* **Written request 1**: Reproduce the portion of the lane-change passage starting at "The acceleration of" and ending at "a short time.".
* **Written request 2**: Write the next part of the passage on ego-vehicle speed control during an adjacent vehicle's lane change, picking up after its last sentence.

According to this configuration, due to various kinds of factors, when the relative position of the adjacent vehicle after the lane change is in back of the ego vehicle, and the adjacent vehicle is positioned on the adjacent lane in back of the ego vehicle and the speed of the adjacent vehicle is smaller than the speed of the ego vehicle, the adjacent vehicle can start the lane change in the present state. Accordingly, an unnecessary speed increase of the ego vehicle can be prevented.

In a case of increasing the speed of the ego vehicle, the vehicle control unit 53 changes a speed increase amount ΔVin of the ego vehicle, based on at least one of the relative position and the relative speed with respect to the ego vehicle of the adjacent vehicle whose relative position after the lane change was estimated to be in back of the ego vehicle. Herein, for example, the relative position and the relative speed are calculated similarly to the relative distance ΔX and the relative speed ΔV which are described below using the equation (1).

According to this configuration, according to at least one of the relative position and the relative speed of the adjacent vehicle, the speed increase amount ΔVin of the ego vehicle which is desired for a smooth lane change is changed. Therefore, the speed increase amount ΔVin for the smooth lane change can be optimized.

The acceleration of the ego vehicle is enlarged as the speed increase amount ΔVin becomes large. Even when the speed increase amount ΔVin becomes large, the speed can be increased to the speed increase amount ΔVin in a short time.

For example, when the relative position of the adjacent vehicle after the lane change is in back of the ego vehicle and the adjacent vehicle is positioned on the adjacent lane in front or on side of the ego vehicle, the vehicle control unit 53 increases the speed increase amount ΔVin, as the relative position of the adjacent vehicle with respect to the ego vehicle is moving away from the ego vehicle in the front direction, as shown in FIG. 13; and increases the speed increase amount ΔVin, as the relative speed of the adjacent vehicle with respect to the ego vehicle increases, as shown in FIG. 14.

According to this configuration, by increasing the speed increase amount ΔVin as the relative position of the adjacent vehicle is moving away from the ego vehicle in the front direction, the adjacent vehicle can be moved in back of the ego vehicle, and can carry out the lane change, in an early stage. By increasing the speed increase amount ΔVin as the relative speed of the adjacent vehicle increases, the adjacent vehicle can be moved in back of the ego vehicle and can carry out the lane change, in an early stage.

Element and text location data

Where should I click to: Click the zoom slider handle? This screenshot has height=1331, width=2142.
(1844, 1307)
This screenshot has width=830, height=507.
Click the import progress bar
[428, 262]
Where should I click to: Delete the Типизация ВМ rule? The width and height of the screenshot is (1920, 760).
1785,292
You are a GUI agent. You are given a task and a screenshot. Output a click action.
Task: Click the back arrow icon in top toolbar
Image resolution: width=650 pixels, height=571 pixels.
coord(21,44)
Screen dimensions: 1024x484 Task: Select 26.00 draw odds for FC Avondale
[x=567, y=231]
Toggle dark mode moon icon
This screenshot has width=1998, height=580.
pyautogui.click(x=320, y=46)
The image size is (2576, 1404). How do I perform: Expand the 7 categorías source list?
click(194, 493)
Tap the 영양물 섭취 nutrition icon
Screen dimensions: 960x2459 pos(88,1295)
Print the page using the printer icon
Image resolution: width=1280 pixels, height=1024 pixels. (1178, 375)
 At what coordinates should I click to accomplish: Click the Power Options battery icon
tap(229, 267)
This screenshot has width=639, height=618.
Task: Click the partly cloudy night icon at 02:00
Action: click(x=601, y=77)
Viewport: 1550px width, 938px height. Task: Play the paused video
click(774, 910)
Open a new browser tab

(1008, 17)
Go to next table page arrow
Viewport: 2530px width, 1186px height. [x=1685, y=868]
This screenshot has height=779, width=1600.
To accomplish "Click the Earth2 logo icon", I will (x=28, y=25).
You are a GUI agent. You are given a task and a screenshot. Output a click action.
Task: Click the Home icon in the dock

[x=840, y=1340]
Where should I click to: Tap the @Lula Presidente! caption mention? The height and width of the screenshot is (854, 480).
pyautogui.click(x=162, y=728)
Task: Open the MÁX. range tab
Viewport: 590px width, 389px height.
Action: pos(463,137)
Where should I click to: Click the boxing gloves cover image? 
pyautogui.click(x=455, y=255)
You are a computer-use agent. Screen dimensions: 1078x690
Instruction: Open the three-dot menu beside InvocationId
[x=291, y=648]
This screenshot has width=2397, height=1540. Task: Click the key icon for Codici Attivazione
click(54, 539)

* **Exercise output 1**:
The acceleration of the ego vehicle is enlarged as the speed increase amount ΔVin becomes large. Even when the speed increase amount ΔVin becomes large, the speed can be increased to the speed increase amount ΔVin in a short time.

* **Exercise output 2**:
When the relative position of the adjacent vehicle after the lane change is in back of the ego vehicle, and the adjacent vehicle is positioned on the adjacent lane in back of the ego vehicle and the speed of the adjacent vehicle is larger than the speed of the ego vehicle, the vehicle control unit 53 increases the speed increase amount ΔVin, as the relative position of the adjacent vehicle with respect to the ego vehicle approaches the ego vehicle, as shown in FIG. 15; and increases the speed increase amount ΔVin, as the relative speed of the adjacent vehicle with respect to the ego vehicle increases, as shown in FIG. 16.

According to this configuration, by increasing the speed increase amount ΔVin as the relative position of the adjacent vehicle approaches the ego vehicle, the vehicle distance can be secured, and the adjacent vehicle can carry out the lane change, in an early stage. By increasing the speed increase amount ΔVin as the relative speed of the adjacent vehicle increases, the relative speed can be decreased, and the adjacent vehicle can carry out the lane change, in an early stage.

For example, by referring to a map data in which a relationship between the relative position of the adjacent vehicle with respect to the ego vehicle, the relative speed of the adjacent vehicle with respect to the ego vehicle, and the speed increase amount ΔVin (or a decrease amount of the target vehicle distance described below) is preliminarily set about each condition case, the vehicle control unit 53 calculates the speed increase amount ΔVin (or the decrease amount of the target vehicle distance) corresponding to the present relative speed and the present speed increase amount ΔVin.

Alternatively, when increasing the speed of the ego vehicle, the vehicle control unit 53 may change the speed increase amount ΔVin of the ego vehicle, based on the time to collision TTC between the adjacent vehicle and the ego vehicle whose relative position after the lane change is in back of the ego vehicle.

According to this configuration, according to the time to collision TTC, the speed increase amount ΔVin of the ego vehicle which is desired for a smooth lane change is changed. Therefore, the speed increase amount ΔVin for the smooth lane change can be optimized.

In the present embodiment, using the next equation, the vehicle control unit 53 calculates the time to collision TTC by dividing the relative distance ΔX of the adjacent vehicle with respect to the ego vehicle by the relative speed ΔV of the adjacent vehicle with respect to the ego vehicle.

TTC=−ΔX/ΔV

ΔX=Xobs−Xego

ΔV=Vobs−Vego (1)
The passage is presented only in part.